De niño solía leer ávidamente los cuentos navideños, estuvieran donde estuvieran. En el suplemento dominical del periódico, en un calendario humorístico, o en las estampas del aguinaldo que antes de las fiestas solían traer los carteros. Estaba agradecido por cualquier poemita corto u otra pieza que me hiciera pensar en las Navidades.
Recuerdo todavía hoy uno de estos cuentos de estampa de un cartero. Y lo leí hace setenta años. ¡Dios mío! ¡Hace setenta años!

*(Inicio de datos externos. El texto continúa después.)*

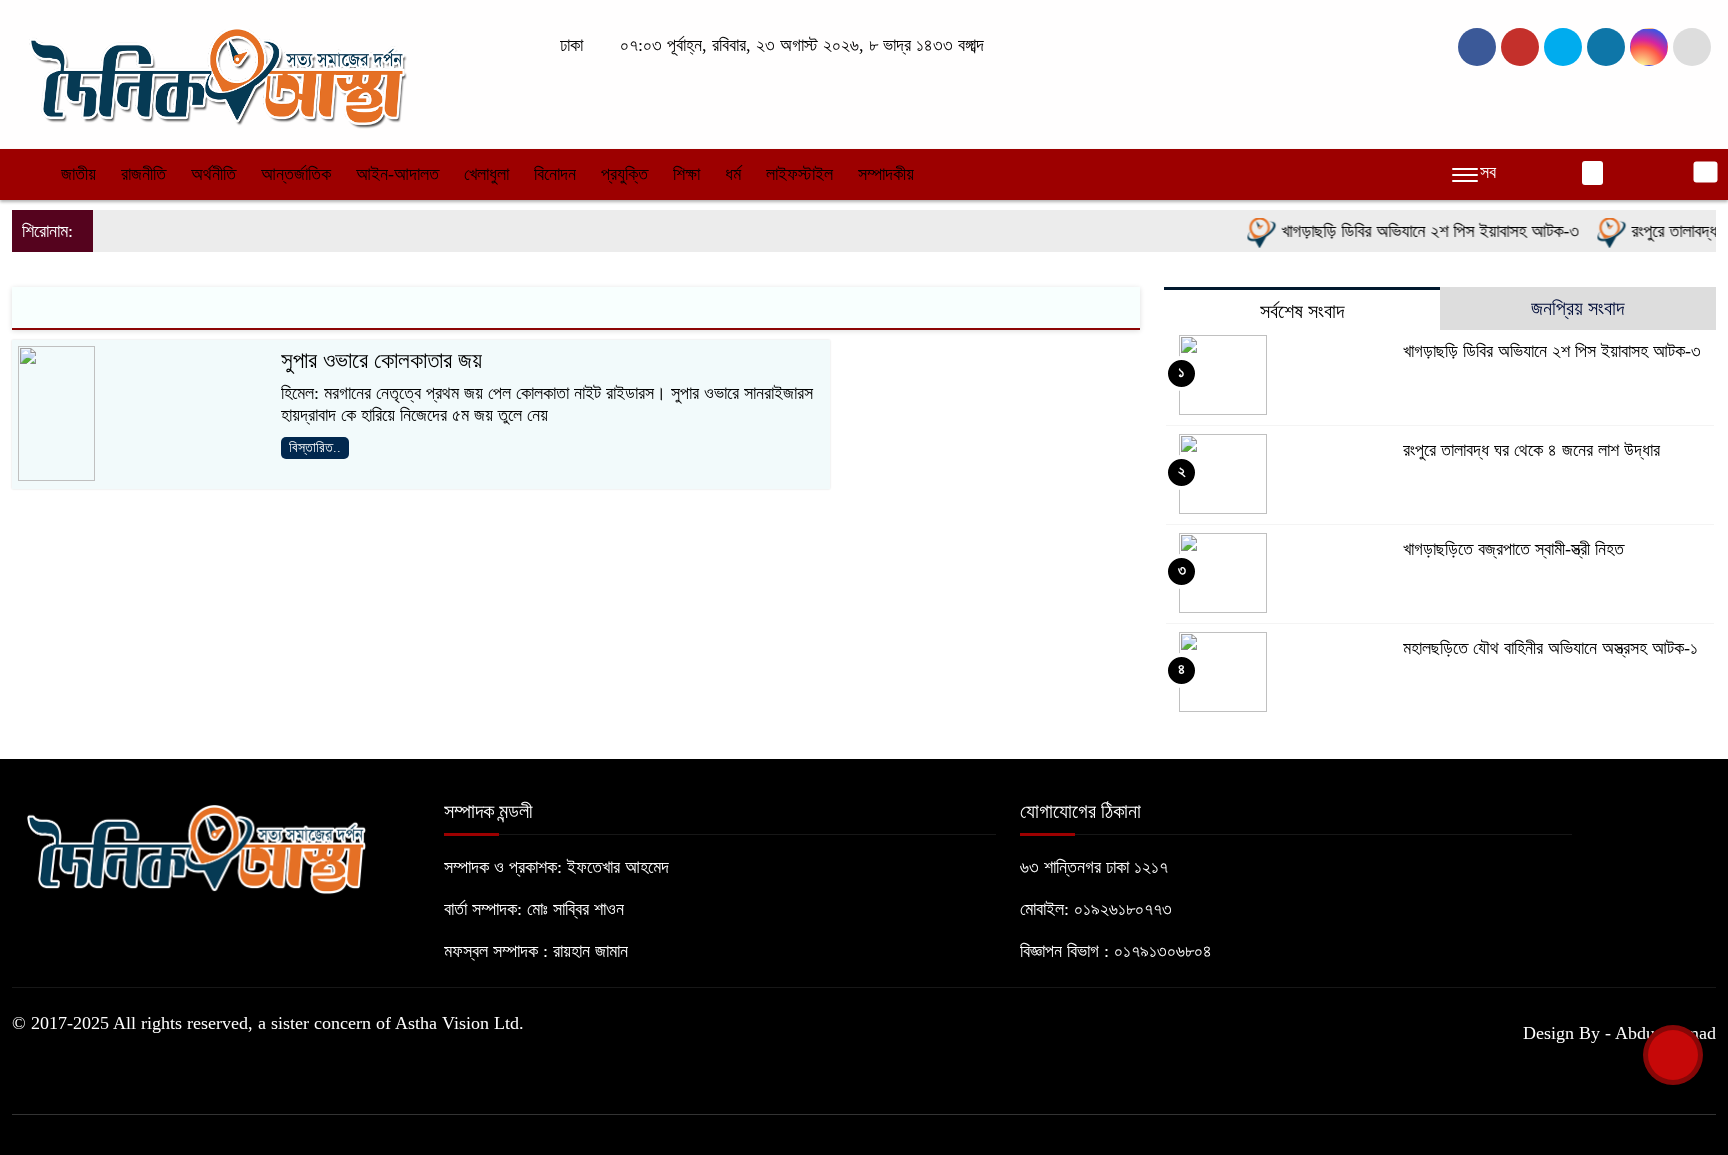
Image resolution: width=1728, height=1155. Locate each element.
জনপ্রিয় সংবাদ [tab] (1577, 308)
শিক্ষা (686, 174)
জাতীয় (78, 174)
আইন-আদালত (397, 174)
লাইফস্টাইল (799, 174)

Era tan sencillo que hacía llorar, pero lo contaré igual. Un hombre a quien le gustaba pasar el tiempo en las cervecerías, se olvidó hasta de la Nochebuena. En vano le esperaba su joven mujer en casa. Muy tarde, cuando regresó, estaba cayendo una nieve espesa que lo cubrió todo. El borracho vagó por la carretera blanca hasta que, cerca de uno de los palos telegráficos, se mareó de tal manera que se sentó y se durmió sobre la madera empapada. Pero al cabo de un momento oyó voces que llegaban desde el palo. ¡Era la voz de su mujer! Hablaba con un joven ayudante del guardabosques. "Que venga, sí, su marido no está en casa y tardará mucho en llegar. ¡Estarán solos!" . Se despertó de prisa, se puso de pie y según podía, se apresuraba a su casa. El final del cuento lo dejaba claro el dibujo. El borracho está arrodillado delante de su mujer, con la cabeza en su vientre, y la mujer, contenta, sonríe.
Pues, ¡felices fiestas!
Es tonto y primitivo, ¿verdad? Sí, realmente es así. Pero entonces me gustaba mucho por su final agradable y navideño. A menudo he recordado aquella estampita de aguinaldo. Algunas veces en unas situaciones bastante adecuadas. ¡Quizá por eso no lo he olvidado!